─── TEXT PROVIDED

Git development
 help / color / mirror / Atom feed
From: Patrick Steinhardt <ps@pks.im>
To: Jeff King <peff@peff.net>
Cc: Michael Montalbo <mmontalbo@gmail.com>,
	git@vger.kernel.org, Junio C Hamano <gitster@pobox.com>
Subject: Re: [RFH] Why do osx CI jobs so unreliable?
Date: Mon, 22 Jun 2026 06:42:24 +0200	[thread overview]
Message-ID: <aji9MOE-NTHKXYqn@pks.im> (raw)
In-Reply-To: <20260621213407.GC2297179@coredump.intra.peff.net>

On Sun, Jun 21, 2026 at 05:34:07PM -0400, Jeff King wrote:
> On Sat, Jun 20, 2026 at 08:33:13AM -0700, Michael Montalbo wrote:
> 
> > Patrick Steinhardt <ps@pks.im> writes:
> > > So I strongly suspect that it most be one of the t555* tests.
> > > [...]
> > > Maybe this is something that's specific to GitHub's environment...
> > 
> > I think you're right it's t5551/t5559. The runs Junio linked:
> > 
> >   osx-clang     cancelled  360min
> >   osx-gcc       cancelled  360min
> >   osx-reftable  success     35min
> >   osx-meson     success     61min
> > 
> > All four run the same t5551/t5559 under EXPENSIVE. The two that
> > finished differ in just two ways, which look like the levers:
> > osx-reftable generates the 100k-ref advertisement in ~24ms vs ~1.2s
> > for loose refs on macOS (so much less time mid-response), and
> > osx-meson runs tests at nproc while the prove jobs hardcode --jobs=10
> > on a 3-core runner (over recent master/next the prove jobs hang ~40%,
> > meson ~10%).
> 
> If the problem is a racy deadlock, there is a reasonable chance that
> some jobs may simply be lucky. Even if things like packing refs help, I
> suspect the problem may still be lurking. Maybe I'm just a pessimist,
> though. ;)

──────
─── INFORMATION PROVIDED

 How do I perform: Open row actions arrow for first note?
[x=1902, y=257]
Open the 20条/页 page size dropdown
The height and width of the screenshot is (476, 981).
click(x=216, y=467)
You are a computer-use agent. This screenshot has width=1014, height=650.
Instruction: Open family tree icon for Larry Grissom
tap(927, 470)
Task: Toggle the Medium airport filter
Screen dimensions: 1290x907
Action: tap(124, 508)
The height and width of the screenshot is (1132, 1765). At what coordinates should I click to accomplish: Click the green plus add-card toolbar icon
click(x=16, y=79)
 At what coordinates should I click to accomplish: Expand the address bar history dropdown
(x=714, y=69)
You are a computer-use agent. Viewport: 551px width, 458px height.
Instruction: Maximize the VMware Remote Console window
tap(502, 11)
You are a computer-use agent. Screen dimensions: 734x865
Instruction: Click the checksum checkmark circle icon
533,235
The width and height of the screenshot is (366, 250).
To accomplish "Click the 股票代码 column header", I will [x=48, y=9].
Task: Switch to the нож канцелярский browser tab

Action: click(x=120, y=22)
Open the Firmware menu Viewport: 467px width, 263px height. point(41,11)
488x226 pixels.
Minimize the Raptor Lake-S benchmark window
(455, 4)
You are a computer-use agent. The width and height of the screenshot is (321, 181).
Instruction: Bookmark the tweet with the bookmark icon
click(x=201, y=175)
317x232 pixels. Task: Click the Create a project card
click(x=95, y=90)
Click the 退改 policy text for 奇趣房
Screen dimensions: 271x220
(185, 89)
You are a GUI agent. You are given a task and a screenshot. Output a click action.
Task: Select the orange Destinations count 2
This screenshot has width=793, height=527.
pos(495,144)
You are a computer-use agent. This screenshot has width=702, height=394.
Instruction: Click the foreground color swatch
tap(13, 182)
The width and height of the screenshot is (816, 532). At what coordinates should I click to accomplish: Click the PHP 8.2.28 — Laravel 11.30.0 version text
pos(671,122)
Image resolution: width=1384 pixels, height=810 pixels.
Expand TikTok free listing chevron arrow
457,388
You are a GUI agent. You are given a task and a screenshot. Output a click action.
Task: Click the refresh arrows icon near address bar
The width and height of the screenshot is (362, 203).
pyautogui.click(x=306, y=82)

──────

__YOUR GOAL__
In the mailing list thread on unreliable macOS CI jobs, what value do the prove jobs hardcode for --jobs? The records are not needed for this exercise.

__TASK ANSWER__
They hardcode --jobs=10.